DMB&B argued that pursuant to the Law on the Retroactive Effect of the Laws (Ley de Efecto Retroactivo de las Leyes, or "Retroactivity Law"), legal provisions effective at the time of execution of a contract should be deemed to be incorporated in such contract. Thus, reasoned DMB&B, the arbitration should be governed by the laws in force at the time of execution of the agreement. However, the Santiago Court of Appeals upheld the arbitrator's decision, pointing out that the very same Retroactivity Law provided that laws related to the filing of claims or to the conduct of judicial proceedings are effective immediately and are excepted from the rule cited by DMB&B (although procedural deadlines and judicial acts already commenced are subject to the laws in force at the time of their commencement). In the court's view, only substantive legal provisions should be deemed incorporated to contracts and should prevail over laws enacted after the contract's execution; procedural laws, on the other hand, should not be deemed incorporated to contracts and therefore new laws governing procedure should prevail. The court held that the International Arbitration Law is procedural in nature and therefore it should apply to all international arbitration proceedings from the date of its entry into force.

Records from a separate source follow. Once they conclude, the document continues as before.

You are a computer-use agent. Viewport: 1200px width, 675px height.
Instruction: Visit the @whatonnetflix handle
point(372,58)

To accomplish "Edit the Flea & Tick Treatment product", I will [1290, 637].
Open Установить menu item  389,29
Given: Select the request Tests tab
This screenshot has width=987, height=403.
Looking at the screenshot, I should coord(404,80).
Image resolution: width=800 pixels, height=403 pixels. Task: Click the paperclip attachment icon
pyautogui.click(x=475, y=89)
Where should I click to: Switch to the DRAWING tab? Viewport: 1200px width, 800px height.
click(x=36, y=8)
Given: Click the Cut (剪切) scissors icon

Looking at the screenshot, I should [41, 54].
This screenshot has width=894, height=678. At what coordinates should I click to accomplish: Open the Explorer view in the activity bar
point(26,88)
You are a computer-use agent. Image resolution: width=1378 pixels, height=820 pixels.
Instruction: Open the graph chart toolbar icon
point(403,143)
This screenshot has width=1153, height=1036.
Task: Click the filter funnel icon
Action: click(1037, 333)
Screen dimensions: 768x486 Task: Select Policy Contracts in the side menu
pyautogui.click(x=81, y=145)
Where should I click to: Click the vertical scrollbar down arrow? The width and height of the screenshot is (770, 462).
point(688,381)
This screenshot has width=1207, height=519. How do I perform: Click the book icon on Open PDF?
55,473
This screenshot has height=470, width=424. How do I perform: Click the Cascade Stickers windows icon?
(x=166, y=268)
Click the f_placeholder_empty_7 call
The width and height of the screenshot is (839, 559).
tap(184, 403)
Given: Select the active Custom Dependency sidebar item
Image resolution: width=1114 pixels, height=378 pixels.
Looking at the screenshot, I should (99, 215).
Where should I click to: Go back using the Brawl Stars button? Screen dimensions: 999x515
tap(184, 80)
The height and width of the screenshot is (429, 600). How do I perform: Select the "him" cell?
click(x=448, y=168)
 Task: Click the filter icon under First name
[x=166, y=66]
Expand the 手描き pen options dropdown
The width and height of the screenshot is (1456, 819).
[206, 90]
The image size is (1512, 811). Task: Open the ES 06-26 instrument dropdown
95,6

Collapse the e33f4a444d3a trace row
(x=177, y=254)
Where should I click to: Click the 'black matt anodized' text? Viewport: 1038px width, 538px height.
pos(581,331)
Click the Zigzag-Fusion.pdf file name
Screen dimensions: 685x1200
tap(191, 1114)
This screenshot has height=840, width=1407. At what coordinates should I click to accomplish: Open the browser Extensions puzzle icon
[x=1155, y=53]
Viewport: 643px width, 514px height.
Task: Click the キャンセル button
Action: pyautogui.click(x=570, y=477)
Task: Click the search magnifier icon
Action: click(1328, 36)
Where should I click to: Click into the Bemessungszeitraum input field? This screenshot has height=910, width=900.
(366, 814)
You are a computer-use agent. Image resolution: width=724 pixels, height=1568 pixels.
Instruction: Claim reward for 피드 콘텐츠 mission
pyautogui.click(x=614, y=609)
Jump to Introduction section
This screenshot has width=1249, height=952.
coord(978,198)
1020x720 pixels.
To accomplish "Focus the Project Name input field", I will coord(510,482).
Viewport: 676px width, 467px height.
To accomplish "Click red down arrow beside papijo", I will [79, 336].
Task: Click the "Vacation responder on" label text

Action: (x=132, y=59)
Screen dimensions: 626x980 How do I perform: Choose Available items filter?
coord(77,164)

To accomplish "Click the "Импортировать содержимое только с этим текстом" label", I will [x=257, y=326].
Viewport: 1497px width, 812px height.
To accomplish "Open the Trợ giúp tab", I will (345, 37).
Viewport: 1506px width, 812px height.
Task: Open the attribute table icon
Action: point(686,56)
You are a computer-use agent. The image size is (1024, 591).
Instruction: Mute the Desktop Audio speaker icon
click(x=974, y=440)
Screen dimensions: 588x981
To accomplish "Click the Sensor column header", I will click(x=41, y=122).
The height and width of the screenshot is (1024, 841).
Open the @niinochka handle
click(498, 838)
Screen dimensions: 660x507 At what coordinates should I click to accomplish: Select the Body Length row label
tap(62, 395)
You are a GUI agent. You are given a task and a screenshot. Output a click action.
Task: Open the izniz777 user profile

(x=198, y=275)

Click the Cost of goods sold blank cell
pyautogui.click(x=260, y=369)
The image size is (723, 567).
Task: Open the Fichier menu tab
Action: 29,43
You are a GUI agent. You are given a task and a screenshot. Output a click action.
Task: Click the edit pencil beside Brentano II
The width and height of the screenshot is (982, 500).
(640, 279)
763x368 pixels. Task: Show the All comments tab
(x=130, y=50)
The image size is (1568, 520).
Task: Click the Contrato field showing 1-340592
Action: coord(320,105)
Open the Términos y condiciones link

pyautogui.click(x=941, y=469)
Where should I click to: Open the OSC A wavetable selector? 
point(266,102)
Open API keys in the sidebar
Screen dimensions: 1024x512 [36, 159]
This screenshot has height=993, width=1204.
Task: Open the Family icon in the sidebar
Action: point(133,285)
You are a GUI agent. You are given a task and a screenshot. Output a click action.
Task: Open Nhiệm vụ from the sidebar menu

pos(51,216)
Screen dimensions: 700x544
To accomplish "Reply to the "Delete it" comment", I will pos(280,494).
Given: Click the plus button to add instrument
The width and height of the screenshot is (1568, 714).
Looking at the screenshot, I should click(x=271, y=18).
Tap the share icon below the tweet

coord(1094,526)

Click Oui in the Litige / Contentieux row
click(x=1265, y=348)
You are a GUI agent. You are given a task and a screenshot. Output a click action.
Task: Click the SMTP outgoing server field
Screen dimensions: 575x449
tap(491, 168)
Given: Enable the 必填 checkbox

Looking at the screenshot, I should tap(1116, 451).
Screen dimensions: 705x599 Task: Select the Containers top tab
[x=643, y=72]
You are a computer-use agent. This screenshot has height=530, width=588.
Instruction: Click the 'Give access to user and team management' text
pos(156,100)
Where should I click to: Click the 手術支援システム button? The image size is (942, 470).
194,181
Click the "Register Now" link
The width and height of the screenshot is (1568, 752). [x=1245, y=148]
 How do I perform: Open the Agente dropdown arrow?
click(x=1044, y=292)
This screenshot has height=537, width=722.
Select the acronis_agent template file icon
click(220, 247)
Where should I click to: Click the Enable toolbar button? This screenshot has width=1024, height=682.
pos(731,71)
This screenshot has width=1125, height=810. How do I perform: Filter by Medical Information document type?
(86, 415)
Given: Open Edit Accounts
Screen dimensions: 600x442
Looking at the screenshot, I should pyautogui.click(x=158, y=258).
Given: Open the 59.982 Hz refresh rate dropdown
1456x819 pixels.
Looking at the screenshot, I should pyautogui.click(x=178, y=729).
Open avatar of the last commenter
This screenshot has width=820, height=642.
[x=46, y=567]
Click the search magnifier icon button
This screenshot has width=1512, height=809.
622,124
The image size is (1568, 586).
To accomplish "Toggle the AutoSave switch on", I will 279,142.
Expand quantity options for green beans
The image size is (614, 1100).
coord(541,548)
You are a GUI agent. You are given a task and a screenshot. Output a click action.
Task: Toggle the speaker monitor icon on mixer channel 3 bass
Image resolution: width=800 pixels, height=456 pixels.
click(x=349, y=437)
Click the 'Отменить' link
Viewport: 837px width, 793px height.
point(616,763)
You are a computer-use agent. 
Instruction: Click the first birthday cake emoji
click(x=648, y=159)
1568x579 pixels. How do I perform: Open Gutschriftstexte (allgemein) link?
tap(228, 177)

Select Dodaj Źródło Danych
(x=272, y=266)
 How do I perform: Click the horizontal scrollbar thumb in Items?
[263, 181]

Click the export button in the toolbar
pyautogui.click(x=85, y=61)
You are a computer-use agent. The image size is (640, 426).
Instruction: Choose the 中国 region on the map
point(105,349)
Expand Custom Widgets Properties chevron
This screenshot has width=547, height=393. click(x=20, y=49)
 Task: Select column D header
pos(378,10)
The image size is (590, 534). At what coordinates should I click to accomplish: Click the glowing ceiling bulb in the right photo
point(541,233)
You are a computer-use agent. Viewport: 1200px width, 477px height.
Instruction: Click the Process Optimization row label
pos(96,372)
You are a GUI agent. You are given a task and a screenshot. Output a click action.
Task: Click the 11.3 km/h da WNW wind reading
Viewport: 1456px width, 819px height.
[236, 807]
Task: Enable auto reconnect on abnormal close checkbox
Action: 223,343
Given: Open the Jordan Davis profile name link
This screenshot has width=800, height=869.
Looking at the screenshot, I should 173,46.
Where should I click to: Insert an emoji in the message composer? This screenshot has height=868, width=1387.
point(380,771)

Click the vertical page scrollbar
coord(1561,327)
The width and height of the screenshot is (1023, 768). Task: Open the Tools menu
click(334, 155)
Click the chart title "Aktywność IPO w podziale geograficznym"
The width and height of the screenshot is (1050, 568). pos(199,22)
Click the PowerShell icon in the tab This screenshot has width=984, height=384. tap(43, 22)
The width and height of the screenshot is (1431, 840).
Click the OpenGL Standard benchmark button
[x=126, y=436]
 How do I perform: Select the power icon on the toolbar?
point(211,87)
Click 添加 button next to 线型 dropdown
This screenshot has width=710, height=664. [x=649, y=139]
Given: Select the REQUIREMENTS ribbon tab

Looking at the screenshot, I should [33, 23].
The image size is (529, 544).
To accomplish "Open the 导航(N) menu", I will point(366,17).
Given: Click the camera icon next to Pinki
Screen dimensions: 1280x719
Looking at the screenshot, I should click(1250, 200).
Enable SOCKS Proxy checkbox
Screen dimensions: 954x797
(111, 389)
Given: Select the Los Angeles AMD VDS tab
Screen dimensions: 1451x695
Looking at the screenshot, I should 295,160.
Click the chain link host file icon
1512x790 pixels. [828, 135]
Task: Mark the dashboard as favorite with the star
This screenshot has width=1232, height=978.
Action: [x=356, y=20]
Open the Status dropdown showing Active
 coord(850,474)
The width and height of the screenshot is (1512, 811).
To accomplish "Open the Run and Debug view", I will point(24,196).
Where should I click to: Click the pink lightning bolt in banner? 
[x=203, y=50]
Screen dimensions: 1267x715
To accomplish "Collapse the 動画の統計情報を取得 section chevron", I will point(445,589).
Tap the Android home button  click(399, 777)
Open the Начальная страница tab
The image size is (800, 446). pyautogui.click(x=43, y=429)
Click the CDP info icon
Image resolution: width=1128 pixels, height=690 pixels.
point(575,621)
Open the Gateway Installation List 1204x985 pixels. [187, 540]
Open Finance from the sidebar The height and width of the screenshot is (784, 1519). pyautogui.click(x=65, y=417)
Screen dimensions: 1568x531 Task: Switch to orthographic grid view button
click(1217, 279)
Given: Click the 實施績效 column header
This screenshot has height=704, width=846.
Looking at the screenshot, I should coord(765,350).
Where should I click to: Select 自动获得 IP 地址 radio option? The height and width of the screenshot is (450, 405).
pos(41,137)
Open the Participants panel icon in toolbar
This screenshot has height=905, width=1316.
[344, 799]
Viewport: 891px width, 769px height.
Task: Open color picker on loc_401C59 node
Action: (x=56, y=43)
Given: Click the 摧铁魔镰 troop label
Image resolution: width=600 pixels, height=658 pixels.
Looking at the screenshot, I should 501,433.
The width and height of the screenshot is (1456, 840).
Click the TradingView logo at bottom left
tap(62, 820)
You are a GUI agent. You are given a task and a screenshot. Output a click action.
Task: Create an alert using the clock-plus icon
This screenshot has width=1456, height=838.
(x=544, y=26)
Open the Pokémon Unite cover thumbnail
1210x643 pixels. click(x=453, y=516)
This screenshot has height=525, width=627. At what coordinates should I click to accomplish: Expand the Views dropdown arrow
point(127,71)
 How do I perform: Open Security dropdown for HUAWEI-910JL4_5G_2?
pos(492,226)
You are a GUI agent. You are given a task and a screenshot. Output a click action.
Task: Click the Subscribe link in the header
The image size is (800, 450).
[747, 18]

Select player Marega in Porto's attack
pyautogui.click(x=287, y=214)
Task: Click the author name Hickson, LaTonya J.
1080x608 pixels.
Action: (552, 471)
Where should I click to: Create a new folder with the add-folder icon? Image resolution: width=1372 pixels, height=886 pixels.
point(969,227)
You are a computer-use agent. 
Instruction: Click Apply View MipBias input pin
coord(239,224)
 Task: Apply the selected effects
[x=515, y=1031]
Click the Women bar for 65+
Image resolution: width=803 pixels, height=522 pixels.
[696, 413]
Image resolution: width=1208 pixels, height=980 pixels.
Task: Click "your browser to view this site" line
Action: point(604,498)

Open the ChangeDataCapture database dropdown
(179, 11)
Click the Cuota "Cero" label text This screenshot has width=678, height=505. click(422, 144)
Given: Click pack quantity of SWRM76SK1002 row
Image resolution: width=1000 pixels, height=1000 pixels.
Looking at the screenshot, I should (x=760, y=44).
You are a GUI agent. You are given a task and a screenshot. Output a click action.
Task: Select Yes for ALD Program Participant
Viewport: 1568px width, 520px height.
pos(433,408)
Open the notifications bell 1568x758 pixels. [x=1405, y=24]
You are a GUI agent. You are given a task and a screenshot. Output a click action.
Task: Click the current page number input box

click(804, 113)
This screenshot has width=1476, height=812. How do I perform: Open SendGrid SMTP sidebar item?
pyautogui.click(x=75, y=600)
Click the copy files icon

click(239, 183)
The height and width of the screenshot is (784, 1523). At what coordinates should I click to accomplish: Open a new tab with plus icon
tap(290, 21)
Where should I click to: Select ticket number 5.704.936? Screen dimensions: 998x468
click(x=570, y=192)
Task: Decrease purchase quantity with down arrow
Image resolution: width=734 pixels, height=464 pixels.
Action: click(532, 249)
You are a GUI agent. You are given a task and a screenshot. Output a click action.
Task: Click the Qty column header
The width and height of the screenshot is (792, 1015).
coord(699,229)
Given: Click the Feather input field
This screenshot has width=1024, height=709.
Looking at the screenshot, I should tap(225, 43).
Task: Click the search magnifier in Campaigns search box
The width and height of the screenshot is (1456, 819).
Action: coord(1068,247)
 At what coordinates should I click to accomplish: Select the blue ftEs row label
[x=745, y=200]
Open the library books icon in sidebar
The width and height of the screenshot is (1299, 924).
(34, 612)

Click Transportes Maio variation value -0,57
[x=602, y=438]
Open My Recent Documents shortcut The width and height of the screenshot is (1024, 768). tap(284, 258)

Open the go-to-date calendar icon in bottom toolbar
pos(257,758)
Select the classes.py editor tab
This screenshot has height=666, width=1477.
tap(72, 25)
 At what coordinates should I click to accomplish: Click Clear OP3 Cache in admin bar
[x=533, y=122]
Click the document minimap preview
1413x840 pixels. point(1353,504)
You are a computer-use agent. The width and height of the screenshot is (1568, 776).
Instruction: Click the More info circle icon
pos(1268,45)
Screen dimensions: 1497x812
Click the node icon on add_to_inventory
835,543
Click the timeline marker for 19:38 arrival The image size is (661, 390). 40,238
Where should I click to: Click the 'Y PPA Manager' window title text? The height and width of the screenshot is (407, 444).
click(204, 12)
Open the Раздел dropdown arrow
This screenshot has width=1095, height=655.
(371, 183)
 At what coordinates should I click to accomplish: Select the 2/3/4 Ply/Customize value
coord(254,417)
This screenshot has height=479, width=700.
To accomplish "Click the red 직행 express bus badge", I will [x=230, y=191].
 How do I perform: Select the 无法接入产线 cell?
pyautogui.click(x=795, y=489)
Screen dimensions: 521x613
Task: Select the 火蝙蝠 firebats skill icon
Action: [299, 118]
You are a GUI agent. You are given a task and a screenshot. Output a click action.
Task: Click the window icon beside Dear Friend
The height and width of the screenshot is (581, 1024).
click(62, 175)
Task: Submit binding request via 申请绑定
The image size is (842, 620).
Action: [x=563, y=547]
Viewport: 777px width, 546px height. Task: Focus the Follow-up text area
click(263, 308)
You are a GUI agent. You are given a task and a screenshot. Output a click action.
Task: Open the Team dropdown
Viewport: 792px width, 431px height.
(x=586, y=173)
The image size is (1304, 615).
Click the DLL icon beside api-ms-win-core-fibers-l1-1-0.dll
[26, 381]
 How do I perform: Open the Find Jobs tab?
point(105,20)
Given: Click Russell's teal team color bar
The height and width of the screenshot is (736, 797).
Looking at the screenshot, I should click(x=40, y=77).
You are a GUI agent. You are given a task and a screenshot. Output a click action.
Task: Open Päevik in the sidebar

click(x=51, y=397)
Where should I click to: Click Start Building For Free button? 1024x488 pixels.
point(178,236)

The court also confirmed that the role of domestic courts in international arbitration proceedings is limited. Citing Article 5 of the International Arbitration Law (which mirrors Article 5 of the UNCITRAL Model Law), the court emphasized that regarding matters governed by the International Arbitration Law, court intervention in arbitral proceedings is limited to the situations specifically provided in that law. Accordingly, the court held that the decision issued by the arbitrator was not subject to appeal and therefore the challenge brought by DMB&B should be rejected.

The court's unequivocal decision suggests that Chilean courts may be likely to uphold Chile's new international arbitration framework when their intervention is sought in arbitral proceedings.